The violent horrors in Ukraine are not a movie, and Volodymyr Zelenskyy and his family are not protagonists. But some confusion is understandable. Zelenskyy was a very successful comic actor before he ran for president. In the kind of twist for which the phrase “stranger than fiction” was created, between 2015 and 2018 Zelenskyy starred on a Veep-like Ukrainian television show, playing a regular man who woke up one day as president of Ukraine. The next year Zelenskyy ran for president, citing positive responses to his character’s governing style. He won in a landslide. In 2019, when President Trump was impeached for abusing power by pressuring the president of Ukraine to announce an investigation into Democratic politicians, the person he pressured was Zelenskyy. And all along, Zelenskyy has been the person who did the Ukrainian voice for Paddington Bear in both Paddington and Paddington Two.

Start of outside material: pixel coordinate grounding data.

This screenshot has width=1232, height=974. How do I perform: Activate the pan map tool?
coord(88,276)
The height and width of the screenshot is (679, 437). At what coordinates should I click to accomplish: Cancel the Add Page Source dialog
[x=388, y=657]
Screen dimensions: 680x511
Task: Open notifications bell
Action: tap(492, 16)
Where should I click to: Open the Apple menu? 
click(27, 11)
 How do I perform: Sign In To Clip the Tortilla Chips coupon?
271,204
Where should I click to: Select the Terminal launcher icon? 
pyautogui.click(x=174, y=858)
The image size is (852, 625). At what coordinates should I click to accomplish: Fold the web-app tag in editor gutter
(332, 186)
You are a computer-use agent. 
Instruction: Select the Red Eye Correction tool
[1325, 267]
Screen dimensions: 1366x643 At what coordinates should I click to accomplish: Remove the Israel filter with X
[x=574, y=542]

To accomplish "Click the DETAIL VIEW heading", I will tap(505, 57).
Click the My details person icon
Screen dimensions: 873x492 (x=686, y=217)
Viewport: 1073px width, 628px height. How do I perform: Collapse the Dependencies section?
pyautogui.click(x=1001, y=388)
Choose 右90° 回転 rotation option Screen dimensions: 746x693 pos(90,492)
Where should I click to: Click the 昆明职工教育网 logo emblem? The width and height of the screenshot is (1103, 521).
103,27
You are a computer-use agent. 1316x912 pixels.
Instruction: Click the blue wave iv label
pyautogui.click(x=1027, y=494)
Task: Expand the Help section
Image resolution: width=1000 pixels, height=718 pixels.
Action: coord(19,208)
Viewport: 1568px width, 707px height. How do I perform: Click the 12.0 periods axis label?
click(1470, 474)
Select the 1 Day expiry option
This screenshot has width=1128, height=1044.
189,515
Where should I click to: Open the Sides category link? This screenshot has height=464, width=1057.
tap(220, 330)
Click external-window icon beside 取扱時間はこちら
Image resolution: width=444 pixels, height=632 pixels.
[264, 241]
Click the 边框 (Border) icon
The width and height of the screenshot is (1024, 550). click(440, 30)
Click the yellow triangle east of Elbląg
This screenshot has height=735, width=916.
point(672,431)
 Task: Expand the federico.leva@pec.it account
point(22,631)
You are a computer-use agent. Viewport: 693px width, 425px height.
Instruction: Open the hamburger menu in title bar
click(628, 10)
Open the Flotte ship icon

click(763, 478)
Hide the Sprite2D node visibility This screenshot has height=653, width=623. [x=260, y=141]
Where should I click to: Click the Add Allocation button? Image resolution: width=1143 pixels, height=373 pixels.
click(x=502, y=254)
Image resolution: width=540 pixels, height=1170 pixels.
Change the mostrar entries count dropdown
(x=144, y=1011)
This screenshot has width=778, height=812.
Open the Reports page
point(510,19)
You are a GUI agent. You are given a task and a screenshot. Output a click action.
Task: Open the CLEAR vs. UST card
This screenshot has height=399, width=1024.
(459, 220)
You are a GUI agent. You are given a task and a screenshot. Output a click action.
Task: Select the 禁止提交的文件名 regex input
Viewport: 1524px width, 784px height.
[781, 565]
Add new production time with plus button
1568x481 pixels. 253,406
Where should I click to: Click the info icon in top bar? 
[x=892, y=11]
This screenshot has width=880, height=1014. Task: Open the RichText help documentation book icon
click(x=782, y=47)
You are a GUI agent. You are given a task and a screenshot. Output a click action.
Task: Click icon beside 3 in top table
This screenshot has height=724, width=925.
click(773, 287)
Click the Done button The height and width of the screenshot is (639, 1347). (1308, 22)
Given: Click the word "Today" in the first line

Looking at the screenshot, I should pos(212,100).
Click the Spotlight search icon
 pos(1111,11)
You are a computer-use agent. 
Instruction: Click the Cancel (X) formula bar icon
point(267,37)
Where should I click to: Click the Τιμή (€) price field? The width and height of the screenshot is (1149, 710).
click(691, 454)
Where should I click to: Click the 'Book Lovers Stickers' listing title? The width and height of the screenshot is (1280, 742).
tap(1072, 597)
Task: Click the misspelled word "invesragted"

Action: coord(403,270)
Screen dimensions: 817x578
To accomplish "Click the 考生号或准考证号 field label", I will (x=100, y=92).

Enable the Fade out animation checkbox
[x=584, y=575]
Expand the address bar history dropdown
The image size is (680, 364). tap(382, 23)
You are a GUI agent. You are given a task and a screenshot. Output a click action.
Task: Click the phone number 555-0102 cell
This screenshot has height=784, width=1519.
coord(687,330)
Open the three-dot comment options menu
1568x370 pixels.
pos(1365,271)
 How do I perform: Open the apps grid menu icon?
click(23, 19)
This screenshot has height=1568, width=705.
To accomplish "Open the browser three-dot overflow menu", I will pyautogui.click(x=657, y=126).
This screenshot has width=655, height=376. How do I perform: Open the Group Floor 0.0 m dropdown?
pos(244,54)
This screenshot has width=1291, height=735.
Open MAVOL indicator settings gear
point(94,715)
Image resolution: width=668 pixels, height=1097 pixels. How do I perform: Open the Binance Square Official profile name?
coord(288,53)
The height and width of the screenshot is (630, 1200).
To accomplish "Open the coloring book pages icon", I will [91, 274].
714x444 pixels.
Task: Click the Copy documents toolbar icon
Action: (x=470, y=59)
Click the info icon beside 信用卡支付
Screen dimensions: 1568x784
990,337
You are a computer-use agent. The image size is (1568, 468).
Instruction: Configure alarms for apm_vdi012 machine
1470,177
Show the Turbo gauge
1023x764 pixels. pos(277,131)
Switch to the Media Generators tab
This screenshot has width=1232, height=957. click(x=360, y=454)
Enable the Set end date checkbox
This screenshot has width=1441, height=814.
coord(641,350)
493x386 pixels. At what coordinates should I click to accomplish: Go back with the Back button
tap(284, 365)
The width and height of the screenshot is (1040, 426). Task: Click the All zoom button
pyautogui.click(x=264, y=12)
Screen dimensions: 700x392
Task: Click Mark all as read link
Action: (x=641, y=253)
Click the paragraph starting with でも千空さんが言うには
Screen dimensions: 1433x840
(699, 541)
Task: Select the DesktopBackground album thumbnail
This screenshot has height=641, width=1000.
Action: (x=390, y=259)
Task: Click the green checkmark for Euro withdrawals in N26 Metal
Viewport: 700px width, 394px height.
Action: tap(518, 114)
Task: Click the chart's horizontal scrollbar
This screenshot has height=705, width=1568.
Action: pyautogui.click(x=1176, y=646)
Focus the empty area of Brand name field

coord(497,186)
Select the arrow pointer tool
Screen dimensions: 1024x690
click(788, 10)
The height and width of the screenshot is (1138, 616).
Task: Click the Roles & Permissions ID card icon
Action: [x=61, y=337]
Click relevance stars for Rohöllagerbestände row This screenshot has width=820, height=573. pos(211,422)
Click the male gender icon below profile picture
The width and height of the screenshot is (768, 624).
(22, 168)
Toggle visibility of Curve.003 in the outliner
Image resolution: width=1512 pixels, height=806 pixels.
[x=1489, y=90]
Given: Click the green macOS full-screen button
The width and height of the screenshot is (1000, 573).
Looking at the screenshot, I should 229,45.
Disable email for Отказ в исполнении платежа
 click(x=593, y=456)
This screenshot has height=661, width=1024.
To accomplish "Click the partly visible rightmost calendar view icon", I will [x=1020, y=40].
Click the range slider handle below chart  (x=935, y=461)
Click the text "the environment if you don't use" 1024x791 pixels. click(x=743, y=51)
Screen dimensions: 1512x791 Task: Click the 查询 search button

Where does Olena Zelenska come into this outrageous story? She and her husband grew up in the same city in the center of Ukraine, The Washington Post reports, and they met in university, where he was studying law and she was studying architecture. According to the Ukrainian publication Unian, they dated for eight years. They built joint comedy careers: Zelenskyy in front of the camera as an entertainer, and Zelenska behind it, a writer. They founded a production company, Kvartal 95, or Quarter 95, which ultimately put out Servant of the People, the comedy in which Zelenskyy played Ukraine’s president. Zelenska wrote scripts, and Zelenskyy and other actors performed them.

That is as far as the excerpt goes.